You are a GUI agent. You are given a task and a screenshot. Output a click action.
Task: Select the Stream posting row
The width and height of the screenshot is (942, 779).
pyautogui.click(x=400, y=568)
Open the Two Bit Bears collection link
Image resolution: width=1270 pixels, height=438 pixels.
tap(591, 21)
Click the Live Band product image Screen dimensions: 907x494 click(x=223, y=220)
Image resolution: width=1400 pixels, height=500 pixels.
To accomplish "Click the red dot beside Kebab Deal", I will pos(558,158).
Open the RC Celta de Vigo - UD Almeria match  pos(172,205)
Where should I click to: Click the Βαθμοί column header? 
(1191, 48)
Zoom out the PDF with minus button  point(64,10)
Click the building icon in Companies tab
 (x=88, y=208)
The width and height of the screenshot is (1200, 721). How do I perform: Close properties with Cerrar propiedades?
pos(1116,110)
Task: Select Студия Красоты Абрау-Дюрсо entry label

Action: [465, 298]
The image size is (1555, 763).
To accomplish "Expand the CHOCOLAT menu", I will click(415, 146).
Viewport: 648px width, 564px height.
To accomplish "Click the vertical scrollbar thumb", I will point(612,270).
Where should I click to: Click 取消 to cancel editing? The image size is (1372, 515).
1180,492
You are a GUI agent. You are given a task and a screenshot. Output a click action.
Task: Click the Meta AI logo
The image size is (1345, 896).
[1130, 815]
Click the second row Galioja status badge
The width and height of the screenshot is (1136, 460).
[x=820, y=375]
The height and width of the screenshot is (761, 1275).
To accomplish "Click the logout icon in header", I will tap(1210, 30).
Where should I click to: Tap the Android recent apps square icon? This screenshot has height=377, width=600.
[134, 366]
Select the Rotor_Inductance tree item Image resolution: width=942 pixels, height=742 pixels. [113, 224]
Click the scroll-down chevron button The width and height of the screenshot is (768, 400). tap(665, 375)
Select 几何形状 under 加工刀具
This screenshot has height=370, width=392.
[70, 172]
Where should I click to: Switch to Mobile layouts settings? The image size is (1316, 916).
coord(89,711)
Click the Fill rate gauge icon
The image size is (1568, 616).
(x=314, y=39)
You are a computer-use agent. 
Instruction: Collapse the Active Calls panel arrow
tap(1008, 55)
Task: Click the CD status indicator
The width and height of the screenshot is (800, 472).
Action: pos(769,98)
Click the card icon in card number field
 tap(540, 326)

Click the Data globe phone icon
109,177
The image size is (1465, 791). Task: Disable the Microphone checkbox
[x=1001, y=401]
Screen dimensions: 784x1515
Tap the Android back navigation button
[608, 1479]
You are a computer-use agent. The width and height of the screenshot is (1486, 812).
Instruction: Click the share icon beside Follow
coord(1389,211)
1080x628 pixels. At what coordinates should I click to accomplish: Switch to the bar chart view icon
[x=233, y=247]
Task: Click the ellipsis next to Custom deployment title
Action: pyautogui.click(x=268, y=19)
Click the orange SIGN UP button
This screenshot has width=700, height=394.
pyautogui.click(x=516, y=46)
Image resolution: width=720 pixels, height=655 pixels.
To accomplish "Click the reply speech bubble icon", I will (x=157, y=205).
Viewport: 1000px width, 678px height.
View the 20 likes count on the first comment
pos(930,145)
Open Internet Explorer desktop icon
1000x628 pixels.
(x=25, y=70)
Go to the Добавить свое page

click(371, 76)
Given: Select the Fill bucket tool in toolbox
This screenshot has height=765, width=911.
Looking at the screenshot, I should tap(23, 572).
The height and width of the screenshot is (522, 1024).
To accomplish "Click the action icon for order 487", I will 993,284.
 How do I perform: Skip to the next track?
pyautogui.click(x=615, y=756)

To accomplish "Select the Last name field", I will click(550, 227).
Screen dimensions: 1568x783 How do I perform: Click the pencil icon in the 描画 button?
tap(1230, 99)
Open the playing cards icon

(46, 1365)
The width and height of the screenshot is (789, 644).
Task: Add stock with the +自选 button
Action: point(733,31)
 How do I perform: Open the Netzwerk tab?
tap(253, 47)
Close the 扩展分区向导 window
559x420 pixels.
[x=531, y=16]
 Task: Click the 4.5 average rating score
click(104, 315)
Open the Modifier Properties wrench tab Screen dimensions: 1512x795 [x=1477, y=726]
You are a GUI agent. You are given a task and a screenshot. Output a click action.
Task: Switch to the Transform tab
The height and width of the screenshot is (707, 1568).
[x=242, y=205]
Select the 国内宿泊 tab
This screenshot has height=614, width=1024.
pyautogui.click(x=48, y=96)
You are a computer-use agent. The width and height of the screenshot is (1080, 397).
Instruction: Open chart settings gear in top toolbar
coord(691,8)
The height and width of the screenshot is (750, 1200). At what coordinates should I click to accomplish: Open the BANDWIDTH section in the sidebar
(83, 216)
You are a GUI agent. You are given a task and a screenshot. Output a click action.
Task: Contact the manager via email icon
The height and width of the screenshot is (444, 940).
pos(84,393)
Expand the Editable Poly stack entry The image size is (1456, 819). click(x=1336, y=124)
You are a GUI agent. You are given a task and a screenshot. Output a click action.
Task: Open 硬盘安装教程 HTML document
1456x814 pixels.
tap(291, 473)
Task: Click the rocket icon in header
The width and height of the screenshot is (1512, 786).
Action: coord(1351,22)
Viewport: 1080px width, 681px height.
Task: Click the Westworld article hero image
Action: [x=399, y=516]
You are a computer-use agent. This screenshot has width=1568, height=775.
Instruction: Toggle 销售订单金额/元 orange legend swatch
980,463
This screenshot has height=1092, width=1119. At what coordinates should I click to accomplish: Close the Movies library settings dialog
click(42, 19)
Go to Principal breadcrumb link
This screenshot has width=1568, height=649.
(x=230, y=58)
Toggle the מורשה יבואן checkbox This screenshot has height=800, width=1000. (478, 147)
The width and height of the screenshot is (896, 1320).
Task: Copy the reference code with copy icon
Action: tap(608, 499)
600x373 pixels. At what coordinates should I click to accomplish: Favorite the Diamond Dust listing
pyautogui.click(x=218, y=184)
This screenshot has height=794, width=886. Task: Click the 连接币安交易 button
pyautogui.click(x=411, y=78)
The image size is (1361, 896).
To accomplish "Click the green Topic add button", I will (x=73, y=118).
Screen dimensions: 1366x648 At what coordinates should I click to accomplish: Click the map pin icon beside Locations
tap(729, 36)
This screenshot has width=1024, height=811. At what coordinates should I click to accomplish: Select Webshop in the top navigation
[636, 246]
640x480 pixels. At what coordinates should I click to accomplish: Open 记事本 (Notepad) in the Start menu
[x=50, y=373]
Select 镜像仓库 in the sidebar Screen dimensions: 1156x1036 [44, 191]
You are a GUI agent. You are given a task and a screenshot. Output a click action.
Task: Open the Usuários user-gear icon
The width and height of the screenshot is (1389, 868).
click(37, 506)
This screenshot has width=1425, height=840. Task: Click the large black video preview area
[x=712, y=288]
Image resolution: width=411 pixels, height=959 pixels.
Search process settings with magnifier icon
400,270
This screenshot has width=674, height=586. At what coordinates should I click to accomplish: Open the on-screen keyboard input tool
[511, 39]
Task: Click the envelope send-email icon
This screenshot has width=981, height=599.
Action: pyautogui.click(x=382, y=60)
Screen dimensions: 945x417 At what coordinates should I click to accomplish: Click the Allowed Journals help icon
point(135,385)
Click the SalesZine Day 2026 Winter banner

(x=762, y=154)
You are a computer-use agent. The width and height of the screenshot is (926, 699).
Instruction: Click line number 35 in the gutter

- - - - -

> _TWOJE ZADANIE_
Proszę ułożyć cały powyższy materiał w tabelę Markdown z kolumnami „Nr” i „Treść”, w której każdy wiersz zawiera numer i jedną linię. Puste linie pomiń.

> _POPRAWNA ODPOWIEDŹ_
| Nr | Treść |
|---|---|
| 1 | You are a GUI agent. You are given a task and a screenshot. Output a click action. |
| 2 | Task: Select the Stream posting row |
| 3 | The width and height of the screenshot is (942, 779). |
| 4 | pyautogui.click(x=400, y=568) |
| 5 | Open the Two Bit Bears collection link |
| 6 | Image resolution: width=1270 pixels, height=438 pixels. |
| 7 | tap(591, 21) |
| 8 | Click the Live Band product image Screen dimensions: 907x494 click(x=223, y=220) |
| 9 | Image resolution: width=1400 pixels, height=500 pixels. |
| 10 | To accomplish "Click the red dot beside Kebab Deal", I will pos(558,158). |
| 11 | Open the RC Celta de Vigo - UD Almeria match  pos(172,205) |
| 12 | Where should I click to: Click the Βαθμοί column header?  |
| 13 | (1191, 48) |
| 14 | Zoom out the PDF with minus button  point(64,10) |
| 15 | Click the building icon in Companies tab |
| 16 |  (x=88, y=208) |
| 17 | The width and height of the screenshot is (1200, 721). How do I perform: Close properties with Cerrar propiedades? |
| 18 | pos(1116,110) |
| 19 | Task: Select Студия Красоты Абрау-Дюрсо entry label |
| 20 | Action: [465, 298] |
| 21 | The image size is (1555, 763). |
| 22 | To accomplish "Expand the CHOCOLAT menu", I will click(415, 146). |
| 23 | Viewport: 648px width, 564px height. |
| 24 | To accomplish "Click the vertical scrollbar thumb", I will point(612,270). |
| 25 | Where should I click to: Click 取消 to cancel editing? The image size is (1372, 515). |
| 26 | 1180,492 |
| 27 | You are a GUI agent. You are given a task and a screenshot. Output a click action. |
| 28 | Task: Click the Meta AI logo |
| 29 | The image size is (1345, 896). |
| 30 | [1130, 815] |
| 31 | Click the second row Galioja status badge |
| 32 | The width and height of the screenshot is (1136, 460). |
| 33 | [x=820, y=375] |
| 34 | The height and width of the screenshot is (761, 1275). |
| 35 | To accomplish "Click the logout icon in header", I will tap(1210, 30). |
| 36 | Where should I click to: Tap the Android recent apps square icon? This screenshot has height=377, width=600. |
| 37 | [134, 366] |
| 38 | Select the Rotor_Inductance tree item Image resolution: width=942 pixels, height=742 pixels. [113, 224] |
| 39 | Click the scroll-down chevron button The width and height of the screenshot is (768, 400). tap(665, 375) |
| 40 | Select 几何形状 under 加工刀具 |
| 41 | This screenshot has height=370, width=392. |
| 42 | [70, 172] |
| 43 | Where should I click to: Switch to Mobile layouts settings? The image size is (1316, 916). |
| 44 | coord(89,711) |
| 45 | Click the Fill rate gauge icon |
| 46 | The image size is (1568, 616). |
| 47 | (x=314, y=39) |
| 48 | You are a computer-use agent.  |
| 49 | Instruction: Collapse the Active Calls panel arrow |
| 50 | tap(1008, 55) |
| 51 | Task: Click the CD status indicator |
| 52 | The width and height of the screenshot is (800, 472). |
| 53 | Action: pos(769,98) |
| 54 | Click the card icon in card number field |
| 55 |  tap(540, 326) |
| 56 | Click the Data globe phone icon |
| 57 | 109,177 |
| 58 | The image size is (1465, 791). Task: Disable the Microphone checkbox |
| 59 | [x=1001, y=401] |
| 60 | Screen dimensions: 784x1515 |
| 61 | Tap the Android back navigation button |
| 62 | [608, 1479] |
| 63 | You are a computer-use agent. The width and height of the screenshot is (1486, 812). |
| 64 | Instruction: Click the share icon beside Follow |
| 65 | coord(1389,211) |
| 66 | 1080x628 pixels. At what coordinates should I click to accomplish: Switch to the bar chart view icon |
| 67 | [x=233, y=247] |
| 68 | Task: Click the ellipsis next to Custom deployment title |
| 69 | Action: pyautogui.click(x=268, y=19) |
| 70 | Click the orange SIGN UP button |
| 71 | This screenshot has width=700, height=394. |
| 72 | pyautogui.click(x=516, y=46) |
| 73 | Image resolution: width=720 pixels, height=655 pixels. |
| 74 | To accomplish "Click the reply speech bubble icon", I will (x=157, y=205). |
| 75 | Viewport: 1000px width, 678px height. |
| 76 | View the 20 likes count on the first comment |
| 77 | pos(930,145) |
| 78 | Open Internet Explorer desktop icon |
| 79 | 1000x628 pixels. |
| 80 | (x=25, y=70) |
| 81 | Go to the Добавить свое page |
| 82 | click(371, 76) |
| 83 | Given: Select the Fill bucket tool in toolbox |
| 84 | This screenshot has height=765, width=911. |
| 85 | Looking at the screenshot, I should tap(23, 572). |
| 86 | The height and width of the screenshot is (522, 1024). |
| 87 | To accomplish "Click the action icon for order 487", I will 993,284. |
| 88 |  How do I perform: Skip to the next track? |
| 89 | pyautogui.click(x=615, y=756) |
| 90 | To accomplish "Select the Last name field", I will click(550, 227). |
| 91 | Screen dimensions: 1568x783 How do I perform: Click the pencil icon in the 描画 button? |
| 92 | tap(1230, 99) |
| 93 | Open the playing cards icon |
| 94 | (46, 1365) |
| 95 | The width and height of the screenshot is (789, 644). |
| 96 | Task: Add stock with the +自选 button |
| 97 | Action: point(733,31) |
| 98 |  How do I perform: Open the Netzwerk tab? |
| 99 | tap(253, 47) |
| 100 | Close the 扩展分区向导 window |
| 101 | 559x420 pixels. |
| 102 | [x=531, y=16] |
| 103 |  Task: Click the 4.5 average rating score |
| 104 | click(104, 315) |
| 105 | Open the Modifier Properties wrench tab Screen dimensions: 1512x795 [x=1477, y=726] |
| 106 | You are a GUI agent. You are given a task and a screenshot. Output a click action. |
| 107 | Task: Switch to the Transform tab |
| 108 | The height and width of the screenshot is (707, 1568). |
| 109 | [x=242, y=205] |
| 110 | Select the 国内宿泊 tab |
| 111 | This screenshot has height=614, width=1024. |
| 112 | pyautogui.click(x=48, y=96) |
| 113 | You are a computer-use agent. The width and height of the screenshot is (1080, 397). |
| 114 | Instruction: Open chart settings gear in top toolbar |
| 115 | coord(691,8) |
| 116 | The height and width of the screenshot is (750, 1200). At what coordinates should I click to accomplish: Open the BANDWIDTH section in the sidebar |
| 117 | (83, 216) |
| 118 | You are a GUI agent. You are given a task and a screenshot. Output a click action. |
| 119 | Task: Contact the manager via email icon |
| 120 | The height and width of the screenshot is (444, 940). |
| 121 | pos(84,393) |
| 122 | Expand the Editable Poly stack entry The image size is (1456, 819). click(x=1336, y=124) |
| 123 | You are a GUI agent. You are given a task and a screenshot. Output a click action. |
| 124 | Task: Open 硬盘安装教程 HTML document |
| 125 | 1456x814 pixels. |
| 126 | tap(291, 473) |
| 127 | Task: Click the rocket icon in header |
| 128 | The width and height of the screenshot is (1512, 786). |
| 129 | Action: coord(1351,22) |
| 130 | Viewport: 1080px width, 681px height. |
| 131 | Task: Click the Westworld article hero image |
| 132 | Action: [x=399, y=516] |
| 133 | You are a computer-use agent. This screenshot has width=1568, height=775. |
| 134 | Instruction: Toggle 销售订单金额/元 orange legend swatch |
| 135 | 980,463 |
| 136 | This screenshot has height=1092, width=1119. At what coordinates should I click to accomplish: Close the Movies library settings dialog |
| 137 | click(42, 19) |
| 138 | Go to Principal breadcrumb link |
| 139 | This screenshot has width=1568, height=649. |
| 140 | (x=230, y=58) |
| 141 | Toggle the מורשה יבואן checkbox This screenshot has height=800, width=1000. (478, 147) |
| 142 | The width and height of the screenshot is (896, 1320). |
| 143 | Task: Copy the reference code with copy icon |
| 144 | Action: tap(608, 499) |
| 145 | 600x373 pixels. At what coordinates should I click to accomplish: Favorite the Diamond Dust listing |
| 146 | pyautogui.click(x=218, y=184) |
| 147 | This screenshot has height=794, width=886. Task: Click the 连接币安交易 button |
| 148 | pyautogui.click(x=411, y=78) |
| 149 | The image size is (1361, 896). |
| 150 | To accomplish "Click the green Topic add button", I will (x=73, y=118). |
| 151 | Screen dimensions: 1366x648 At what coordinates should I click to accomplish: Click the map pin icon beside Locations |
| 152 | tap(729, 36) |
| 153 | This screenshot has width=1024, height=811. At what coordinates should I click to accomplish: Select Webshop in the top navigation |
| 154 | [636, 246] |
| 155 | 640x480 pixels. At what coordinates should I click to accomplish: Open 记事本 (Notepad) in the Start menu |
| 156 | [x=50, y=373] |
| 157 | Select 镜像仓库 in the sidebar Screen dimensions: 1156x1036 [44, 191] |
| 158 | You are a GUI agent. You are given a task and a screenshot. Output a click action. |
| 159 | Task: Open the Usuários user-gear icon |
| 160 | The width and height of the screenshot is (1389, 868). |
| 161 | click(37, 506) |
| 162 | This screenshot has width=1425, height=840. Task: Click the large black video preview area |
| 163 | [x=712, y=288] |
| 164 | Image resolution: width=411 pixels, height=959 pixels. |
| 165 | Search process settings with magnifier icon |
| 166 | 400,270 |
| 167 | This screenshot has width=674, height=586. At what coordinates should I click to accomplish: Open the on-screen keyboard input tool |
| 168 | [511, 39] |
| 169 | Task: Click the envelope send-email icon |
| 170 | This screenshot has width=981, height=599. |
| 171 | Action: pyautogui.click(x=382, y=60) |
| 172 | Screen dimensions: 945x417 At what coordinates should I click to accomplish: Click the Allowed Journals help icon |
| 173 | point(135,385) |
| 174 | Click the SalesZine Day 2026 Winter banner |
| 175 | (x=762, y=154) |
| 176 | You are a computer-use agent. The width and height of the screenshot is (926, 699). |
| 177 | Instruction: Click line number 35 in the gutter |